Abstract

Introduction: according to European guidelines, ablation has become the treatment of choice in patients with symptomatic atrioventricular nodal reentry tachycardia (AVNRT). Despite the high procedure success rate, anatomical variations can affect the outcome in terms of relapses and complications. As recently demonstrated, low-voltage bridge visualization allows low pathway identification and therefore a new ablation strategy. Hypothesis: our purpose was the validation of standardized ablation protocol within the low-voltage bridge area. Methods: 70 consecutive patients with inducible AVNRT were evaluated and a three-dimensional voltage map of the right atrial septum and Koch Triangle was constructed by means of contact mapping. Ablation site was identified as the low-voltage area below the His bundle, adjusting the high-voltage slider to 1,5 mV and dynamically adjusting the slider of low-voltage.

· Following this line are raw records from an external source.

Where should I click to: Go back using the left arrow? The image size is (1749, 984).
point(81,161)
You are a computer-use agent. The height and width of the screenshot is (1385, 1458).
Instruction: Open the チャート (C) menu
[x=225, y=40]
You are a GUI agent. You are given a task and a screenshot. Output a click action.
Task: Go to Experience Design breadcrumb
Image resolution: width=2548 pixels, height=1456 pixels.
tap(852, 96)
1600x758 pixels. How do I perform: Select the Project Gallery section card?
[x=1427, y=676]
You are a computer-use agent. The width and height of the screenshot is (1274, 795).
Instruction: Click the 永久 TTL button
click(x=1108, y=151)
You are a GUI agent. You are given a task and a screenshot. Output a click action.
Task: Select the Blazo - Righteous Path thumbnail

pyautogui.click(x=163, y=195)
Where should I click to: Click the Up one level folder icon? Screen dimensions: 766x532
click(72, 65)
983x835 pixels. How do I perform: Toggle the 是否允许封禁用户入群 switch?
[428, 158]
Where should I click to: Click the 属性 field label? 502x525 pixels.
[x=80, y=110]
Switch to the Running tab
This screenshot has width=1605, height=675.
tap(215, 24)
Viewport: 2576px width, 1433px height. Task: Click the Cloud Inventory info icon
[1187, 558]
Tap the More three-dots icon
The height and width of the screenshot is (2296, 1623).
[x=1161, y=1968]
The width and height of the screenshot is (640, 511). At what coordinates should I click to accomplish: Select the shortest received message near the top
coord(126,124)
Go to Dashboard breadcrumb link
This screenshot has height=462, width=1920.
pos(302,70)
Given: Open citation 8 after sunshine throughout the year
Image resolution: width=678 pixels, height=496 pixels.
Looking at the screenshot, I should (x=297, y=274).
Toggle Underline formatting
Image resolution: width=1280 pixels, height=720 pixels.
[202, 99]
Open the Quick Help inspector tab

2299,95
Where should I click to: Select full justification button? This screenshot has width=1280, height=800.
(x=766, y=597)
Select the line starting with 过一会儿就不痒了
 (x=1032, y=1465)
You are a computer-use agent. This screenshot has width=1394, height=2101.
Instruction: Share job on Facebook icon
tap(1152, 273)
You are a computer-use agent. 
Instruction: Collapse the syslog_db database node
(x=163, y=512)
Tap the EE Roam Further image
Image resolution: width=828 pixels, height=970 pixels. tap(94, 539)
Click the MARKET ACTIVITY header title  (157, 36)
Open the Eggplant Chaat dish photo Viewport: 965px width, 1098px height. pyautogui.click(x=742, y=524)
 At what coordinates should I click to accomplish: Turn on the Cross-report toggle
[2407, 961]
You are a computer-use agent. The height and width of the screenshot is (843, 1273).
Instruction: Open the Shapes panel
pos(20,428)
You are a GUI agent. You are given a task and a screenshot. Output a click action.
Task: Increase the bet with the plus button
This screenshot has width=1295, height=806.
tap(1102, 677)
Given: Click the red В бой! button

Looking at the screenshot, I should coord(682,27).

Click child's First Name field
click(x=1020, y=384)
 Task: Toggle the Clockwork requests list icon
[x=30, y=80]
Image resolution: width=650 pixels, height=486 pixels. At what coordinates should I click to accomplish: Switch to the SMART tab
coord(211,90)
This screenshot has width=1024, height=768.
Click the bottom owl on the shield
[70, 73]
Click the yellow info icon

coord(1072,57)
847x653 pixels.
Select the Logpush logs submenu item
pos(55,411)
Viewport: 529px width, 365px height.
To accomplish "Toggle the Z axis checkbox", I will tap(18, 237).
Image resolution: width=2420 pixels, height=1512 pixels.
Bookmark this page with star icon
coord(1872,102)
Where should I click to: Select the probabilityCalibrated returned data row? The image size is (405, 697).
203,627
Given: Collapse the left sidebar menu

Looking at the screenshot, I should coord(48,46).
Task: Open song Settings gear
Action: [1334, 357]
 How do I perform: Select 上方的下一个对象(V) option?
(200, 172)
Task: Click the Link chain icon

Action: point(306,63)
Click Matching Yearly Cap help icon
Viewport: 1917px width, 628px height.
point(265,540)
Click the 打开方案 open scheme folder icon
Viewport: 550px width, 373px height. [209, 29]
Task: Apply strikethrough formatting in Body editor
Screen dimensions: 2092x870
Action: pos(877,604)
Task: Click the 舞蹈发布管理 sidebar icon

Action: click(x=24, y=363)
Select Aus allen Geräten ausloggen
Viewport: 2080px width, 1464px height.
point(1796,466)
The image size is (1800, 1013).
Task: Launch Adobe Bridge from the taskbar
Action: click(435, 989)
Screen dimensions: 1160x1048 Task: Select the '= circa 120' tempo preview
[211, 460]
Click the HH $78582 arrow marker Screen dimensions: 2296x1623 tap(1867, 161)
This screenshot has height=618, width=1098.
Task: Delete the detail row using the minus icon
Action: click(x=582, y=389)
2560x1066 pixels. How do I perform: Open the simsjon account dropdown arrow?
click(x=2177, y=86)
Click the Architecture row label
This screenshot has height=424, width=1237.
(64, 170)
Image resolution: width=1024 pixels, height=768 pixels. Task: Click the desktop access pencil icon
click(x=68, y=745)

Radio-frequency energy (with an average number of nine lesions per patient) was then delivered within this area until the appearance of junctional beats. The results were tested at the end of the procedures and during the observational period (the mean follow-up was 10,5 months). Results: the slow pathway was identified by the low-voltage bridge in 60 patients (85,6%) and in these patients, the target lesions in that area finally prevented induction of AVNRT in 100% of cases. A zero-fluoroscopy approach was possible for 50 patients (83%). Compared with standard AVNRT ablation, no complications as well as no statistical differences in terms of total procedure time were observed (p=0,056). 59 patients (98%) had no relapses during the follow-up. Conclusions: voltage gradient mapping successfully targeted the slow pathway in most of our cases. Lesions on the voltage bridge led to effective ablation of AVNRT and to a drastic x-ray exposure reduction in the absence of acute or long-term complications.